FCA issues public warning as ‘clone firm’ investment scams surge

February 2, 2021

FEATURED

The Financial Conduct Authority (FCA) has recently issued a warning to the public as reports of ‘clone firm’ investment scams increased by 29% in April 2020 compared to March, when the UK went into its first lockdown.

Reported losses

Action Fraud data has revealed that consumers reported losses of more than £78 million between January and December 2020.

Throughout that 12-month period, consumers reported average losses of £45,242. The data has been released as part of the FCA’s ScamSmart campaign, paired with advice to help investors avoid fake firms and protect their money.

The ongoing financial impact of COVID-19 may also make people more susceptible to these types of clone scams. 42% of investors say they are currently worried about their finances because of the pandemic, and over three quarters (77%) have or plan to make an investment within the next 6 months to help improve their financial situation.

Experienced investor risks

What is even more alarming is that the FCA have found experienced investors to also be at risk. Three quarters (75%) of investors said they felt confident they could spot a scam. However, 77% admitted they did not know, or were unsure what a ‘clone investment firm’ was.

Clone firms are fake firms set up by scammers using the name, address and ‘Firm Reference Number’ (FRN) of real companies authorised by the FCA. Once set up, these fraudsters will then send sales materials linking to websites of legitimate firms to dupe potential investors into thinking they are the real firm when they are not.

The FCA is advising anyone considering an investment opportunity to check the Warning List of firms, which is updated daily, and not to deal with a firm that is not authorised by the FCA. The specific details of a firm, such as the telephone number and website address can be verified on the FCA Register.
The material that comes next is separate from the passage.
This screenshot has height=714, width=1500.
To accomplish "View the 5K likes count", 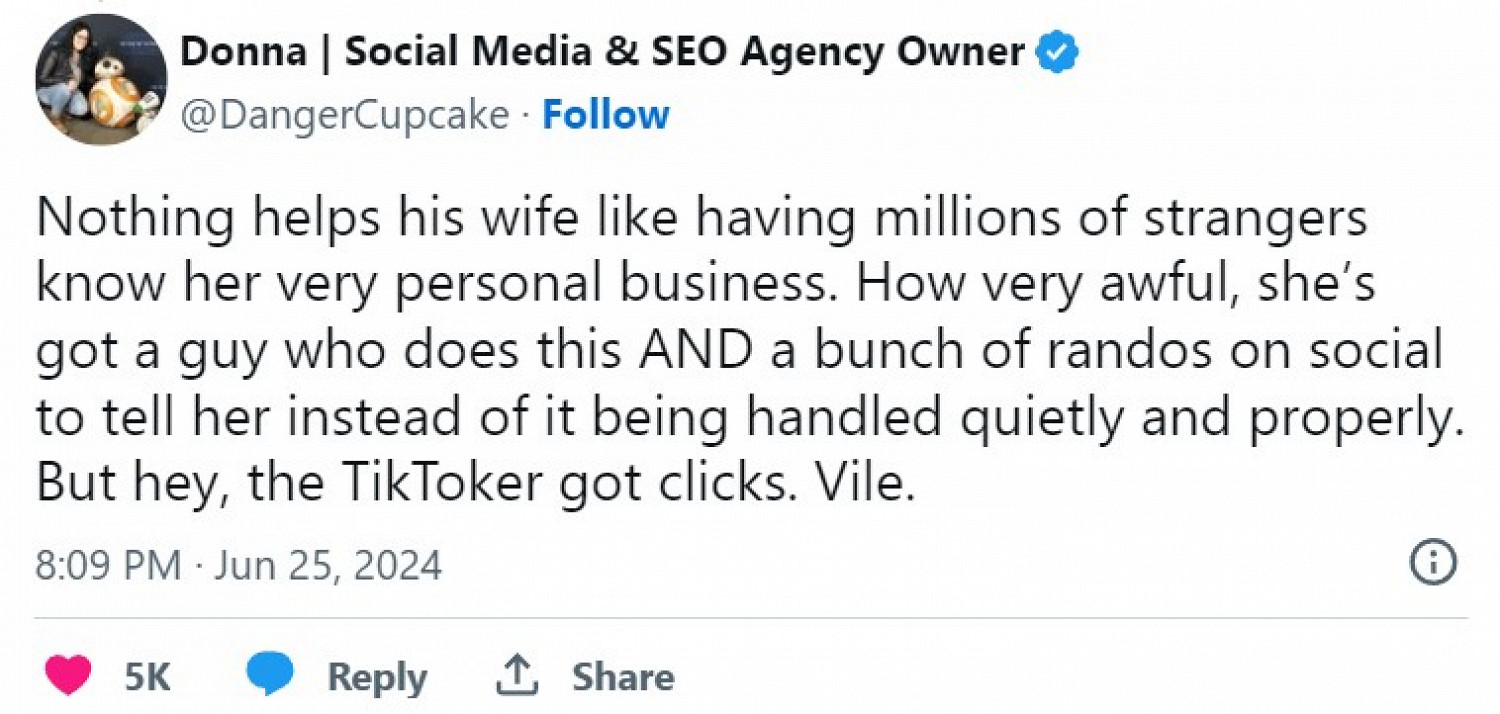I will pyautogui.click(x=147, y=677).
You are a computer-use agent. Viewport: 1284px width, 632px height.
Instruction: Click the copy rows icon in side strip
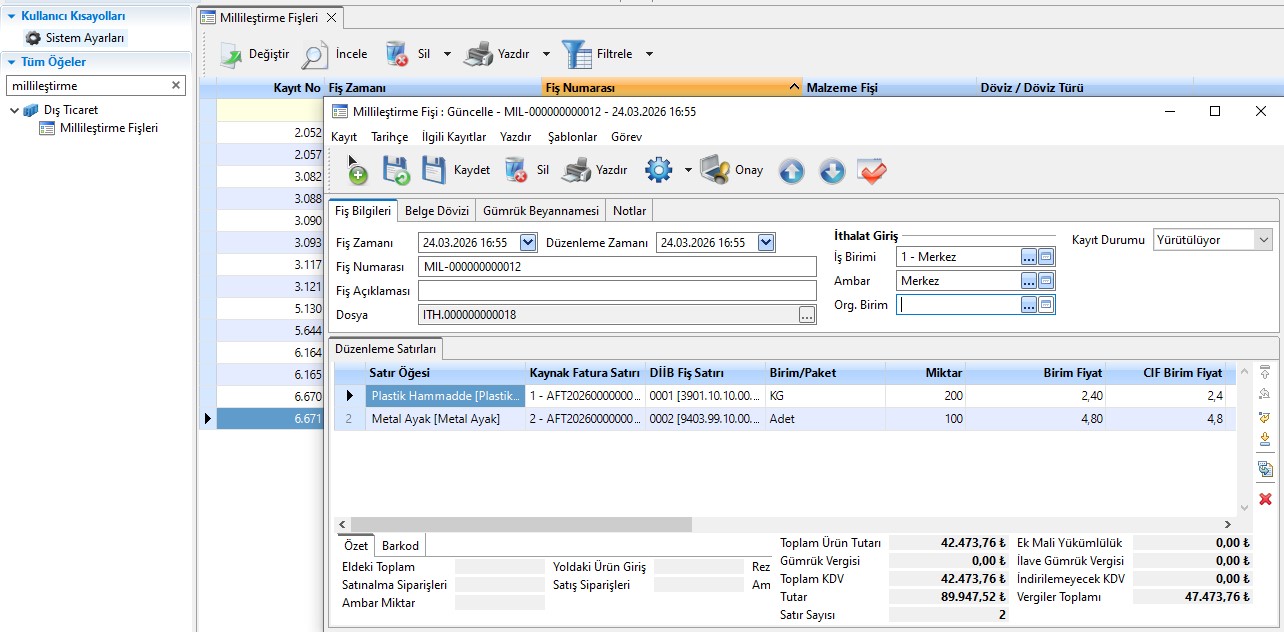(1265, 468)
“Scams can look real and sophisticated”

Mark Steward, Executive Director of Enforcement and Market Oversight, FCA, remarked: “Clone investment scams can look real and sophisticated but anyone can spot them by following our advice.

“Fraudsters use literature and websites that mirror those of legitimate firms, as well as encouraging investors to check the Firm Reference Number (FRN) on the FCA Register to sound as convincing as possible. Last year we issued alerts in relation to over 1,100 firms including clones, which has more than doubled since 2019 and we are working with the National Economic Crime Centre (NECC) and National Cyber Security Centre to take down clone sites when they are discovered.

‘If you’re considering an investment, visit the FCA Register to make sure the firm you’re dealing with is authorised. Check our Warning List of firms you should avoid, use the contact details on our FCA Register, not the details the firm gives you, and check for subtle differences to avoid ‘clone firm’ scams. And if you’re still unsure, call our consumer helpline for further information. When it comes to clones, I cannot emphasise enough how important it is to double check every detail.’